Behavioral analysis of GABA_B(2)^-/- mice. A, Hypolocomotor activity in GABA_B(2)^-/- mice. During a 1 hr observation period, GABA_B(2) knock-out mice (-/-) moved over significantly longer distances (left histogram) with significantly greater speed (right histogram) than heterozygous (+/-) and wild-type (+/+) control mice. n = 7-8 per genotype; mean ± SEM; ^*p < 0.05. B, Response latencies of wild-type (+/+), heterozygous (+/-), and GABA_B(2) knock-out (-/-) mice in the hotplate test assessed at 55°C. GABA_B(2)^-/- mice show significantly reduced paw-lick latencies compared with wild-type and heterozygous control groups. n = 19-20 per genotype; mean ± SEM; ^***p < 0.001. C, Response latencies of wild-type (+/+), heterozygous (+/-), and GABA_B(2) knock-out (-/-) mice in the tail-flick test assessed at infrared intensity 14. GABA_B(2)^-/- mice show significantly reduced tail-flick latencies compared with wild-type and heterozygous control groups. n = 19-21 per group; mean ± SEM; ^*p < 0.05. D, Paw-withdrawal thresholds for wild-type (+/+), heterozygous (+/-), and GABA_B(2) knock-out (-/-) mice in response to a mechanical stimulus. Withdrawal thresholds of the left hindpaw were assessed for each genotype. GABA_B(2)^-/- mice show a significantly reduced withdrawal threshold compared with wild-type and heterozygous control groups. n = 19-21 per group; ^***p < 0.001. Nociception tests were analyzed with Tukey's honestly significant difference test. In all tests, there were no significant differences in the behavior of wild-type or heterozygous mice. E, Impaired passive avoidance learning in GABA_B(2)^-/- mice. Step-through latencies of wild-type (+/+) and GABA_B(2) knock-out (-/-) mice into the dark (shock) compartment on the training day (white bars) and in the retention test (black bars). GABA_B(2)^-/- mice were slower to enter on training day but faster in the retention test compared with the wild-type control mice.
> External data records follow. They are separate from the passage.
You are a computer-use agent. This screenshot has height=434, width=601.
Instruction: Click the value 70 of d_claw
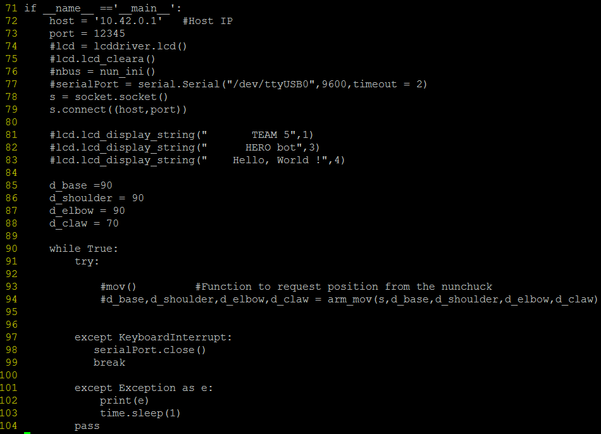112,223
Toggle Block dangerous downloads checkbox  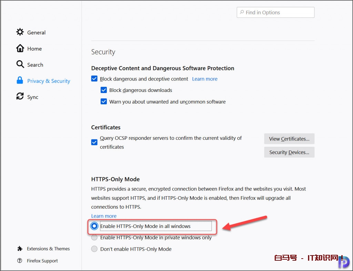104,90
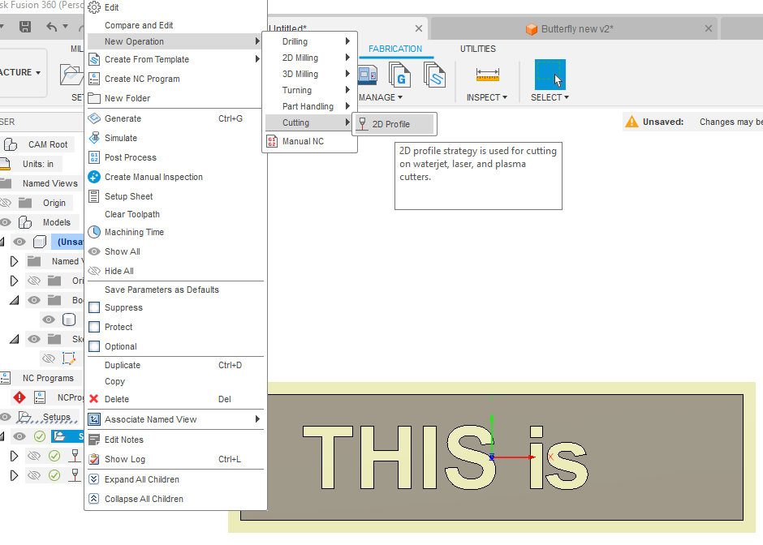Enable the Protect checkbox
Image resolution: width=763 pixels, height=545 pixels.
(x=94, y=328)
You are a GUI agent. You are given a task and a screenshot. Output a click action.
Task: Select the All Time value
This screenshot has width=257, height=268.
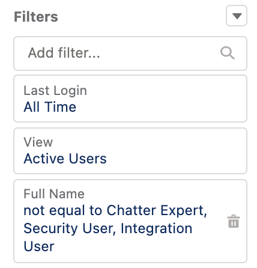click(50, 107)
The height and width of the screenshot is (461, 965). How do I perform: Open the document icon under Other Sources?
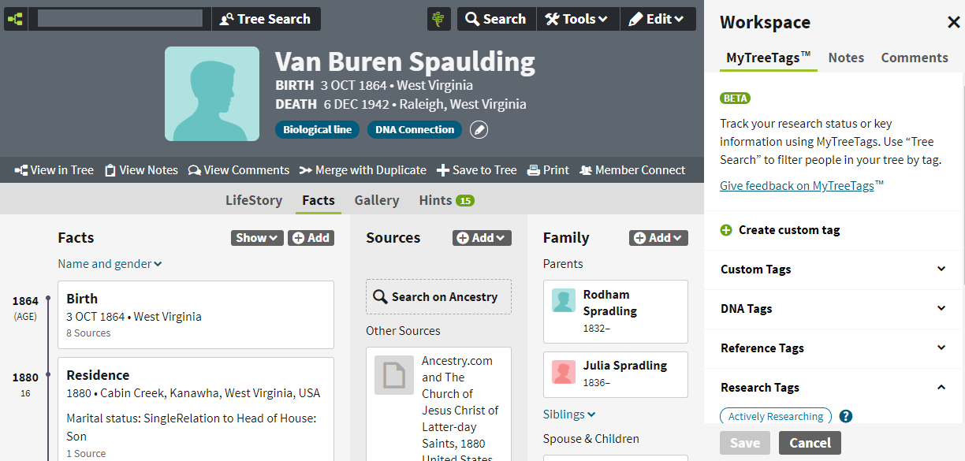[x=394, y=375]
Wild-type, but not GABA_B(2)^-/-, mice show significantly longer latencies to enter the dark compartment in the retention test compared with the training trial, which is taken as an index of memory of the initial experience. n = 6-11 per group; mean ± SEM; ^***p < 0.001 versus training; #p < 0.05 versus genotype; ##p < 0.01 versus genotype.